*Stored items:*
* * * * * * * * *

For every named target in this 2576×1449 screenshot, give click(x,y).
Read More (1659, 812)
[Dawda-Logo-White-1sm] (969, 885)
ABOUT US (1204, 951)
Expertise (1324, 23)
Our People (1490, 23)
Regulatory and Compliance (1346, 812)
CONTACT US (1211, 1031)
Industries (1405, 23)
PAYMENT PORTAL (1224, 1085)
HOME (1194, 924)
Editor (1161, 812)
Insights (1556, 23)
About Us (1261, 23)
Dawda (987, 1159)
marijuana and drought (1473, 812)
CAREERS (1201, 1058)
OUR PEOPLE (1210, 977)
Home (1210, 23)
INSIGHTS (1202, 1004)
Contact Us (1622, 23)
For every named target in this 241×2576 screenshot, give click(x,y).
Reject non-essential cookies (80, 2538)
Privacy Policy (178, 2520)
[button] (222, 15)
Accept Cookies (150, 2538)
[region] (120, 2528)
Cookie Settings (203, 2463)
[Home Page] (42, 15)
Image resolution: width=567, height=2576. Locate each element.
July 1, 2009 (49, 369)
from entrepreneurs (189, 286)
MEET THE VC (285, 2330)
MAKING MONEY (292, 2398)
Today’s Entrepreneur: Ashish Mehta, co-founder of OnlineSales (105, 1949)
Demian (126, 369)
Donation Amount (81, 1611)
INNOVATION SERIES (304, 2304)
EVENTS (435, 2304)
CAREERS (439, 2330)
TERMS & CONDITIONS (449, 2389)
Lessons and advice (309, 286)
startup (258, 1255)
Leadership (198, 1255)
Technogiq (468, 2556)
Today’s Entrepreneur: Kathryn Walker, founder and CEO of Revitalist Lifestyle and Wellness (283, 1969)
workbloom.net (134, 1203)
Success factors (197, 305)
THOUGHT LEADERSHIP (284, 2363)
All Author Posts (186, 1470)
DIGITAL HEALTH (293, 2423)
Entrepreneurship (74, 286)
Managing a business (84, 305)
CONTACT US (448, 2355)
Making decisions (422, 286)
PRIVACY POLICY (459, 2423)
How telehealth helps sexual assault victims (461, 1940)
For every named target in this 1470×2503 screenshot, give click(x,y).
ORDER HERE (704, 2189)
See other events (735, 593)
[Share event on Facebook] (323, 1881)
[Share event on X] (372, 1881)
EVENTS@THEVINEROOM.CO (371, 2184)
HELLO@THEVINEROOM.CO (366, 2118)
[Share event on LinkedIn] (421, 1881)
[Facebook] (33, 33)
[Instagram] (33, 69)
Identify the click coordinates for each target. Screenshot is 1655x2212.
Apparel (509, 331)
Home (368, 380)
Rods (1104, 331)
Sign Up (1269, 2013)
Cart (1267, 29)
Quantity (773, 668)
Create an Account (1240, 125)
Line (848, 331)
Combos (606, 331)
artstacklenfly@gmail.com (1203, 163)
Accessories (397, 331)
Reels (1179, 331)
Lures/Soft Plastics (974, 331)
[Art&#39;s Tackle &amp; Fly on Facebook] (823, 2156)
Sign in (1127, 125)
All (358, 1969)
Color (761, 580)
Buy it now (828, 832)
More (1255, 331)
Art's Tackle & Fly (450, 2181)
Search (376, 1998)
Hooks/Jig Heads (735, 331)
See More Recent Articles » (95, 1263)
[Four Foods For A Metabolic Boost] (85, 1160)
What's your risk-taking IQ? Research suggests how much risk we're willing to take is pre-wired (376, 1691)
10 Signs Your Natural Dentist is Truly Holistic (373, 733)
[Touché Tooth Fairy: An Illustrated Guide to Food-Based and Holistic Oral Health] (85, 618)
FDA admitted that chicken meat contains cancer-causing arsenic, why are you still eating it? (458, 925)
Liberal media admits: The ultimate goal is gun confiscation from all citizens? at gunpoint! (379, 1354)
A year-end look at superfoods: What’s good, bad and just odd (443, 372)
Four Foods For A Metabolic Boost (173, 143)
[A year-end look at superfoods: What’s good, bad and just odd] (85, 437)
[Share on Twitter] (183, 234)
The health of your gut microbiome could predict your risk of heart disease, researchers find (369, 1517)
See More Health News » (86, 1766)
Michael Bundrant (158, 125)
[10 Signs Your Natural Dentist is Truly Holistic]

* * * * * * * * *

*Problem description:*
Starting at the line that contains "INNOVATION SERIES (304, 2304)" and stopping after the line that contains "[Share on Twitter] (183, 234)", write out every line exactly as it appears above, and no other line.

*Output for this task:*
INNOVATION SERIES (304, 2304)
EVENTS (435, 2304)
CAREERS (439, 2330)
TERMS & CONDITIONS (449, 2389)
Lessons and advice (309, 286)
startup (258, 1255)
Leadership (198, 1255)
Technogiq (468, 2556)
Today’s Entrepreneur: Kathryn Walker, founder and CEO of Revitalist Lifestyle and Wellness (283, 1969)
workbloom.net (134, 1203)
Success factors (197, 305)
THOUGHT LEADERSHIP (284, 2363)
All Author Posts (186, 1470)
DIGITAL HEALTH (293, 2423)
Entrepreneurship (74, 286)
Managing a business (84, 305)
CONTACT US (448, 2355)
Making decisions (422, 286)
PRIVACY POLICY (459, 2423)
How telehealth helps sexual assault victims (461, 1940)
For every named target in this 1470×2503 screenshot, give click(x,y).
ORDER HERE (704, 2189)
See other events (735, 593)
[Share event on Facebook] (323, 1881)
[Share event on X] (372, 1881)
EVENTS@THEVINEROOM.CO (371, 2184)
HELLO@THEVINEROOM.CO (366, 2118)
[Share event on LinkedIn] (421, 1881)
[Facebook] (33, 33)
[Instagram] (33, 69)
Identify the click coordinates for each target. Screenshot is 1655x2212.
Apparel (509, 331)
Home (368, 380)
Rods (1104, 331)
Sign Up (1269, 2013)
Cart (1267, 29)
Quantity (773, 668)
Create an Account (1240, 125)
Line (848, 331)
Combos (606, 331)
artstacklenfly@gmail.com (1203, 163)
Accessories (397, 331)
Reels (1179, 331)
Lures/Soft Plastics (974, 331)
[Art&#39;s Tackle &amp; Fly on Facebook] (823, 2156)
Sign in (1127, 125)
All (358, 1969)
Color (761, 580)
Buy it now (828, 832)
More (1255, 331)
Art's Tackle & Fly (450, 2181)
Search (376, 1998)
Hooks/Jig Heads (735, 331)
See More Recent Articles » (95, 1263)
[Four Foods For A Metabolic Boost] (85, 1160)
What's your risk-taking IQ? Research suggests how much risk we're willing to take is pre-wired (376, 1691)
10 Signs Your Natural Dentist is Truly Holistic (373, 733)
[Touché Tooth Fairy: An Illustrated Guide to Food-Based and Holistic Oral Health] (85, 618)
FDA admitted that chicken meat contains cancer-causing arsenic, why are you still eating it? (458, 925)
Liberal media admits: The ultimate goal is gun confiscation from all citizens? at gunpoint! (379, 1354)
A year-end look at superfoods: What’s good, bad and just odd (443, 372)
Four Foods For A Metabolic Boost (173, 143)
[A year-end look at superfoods: What’s good, bad and just odd] (85, 437)
[Share on Twitter] (183, 234)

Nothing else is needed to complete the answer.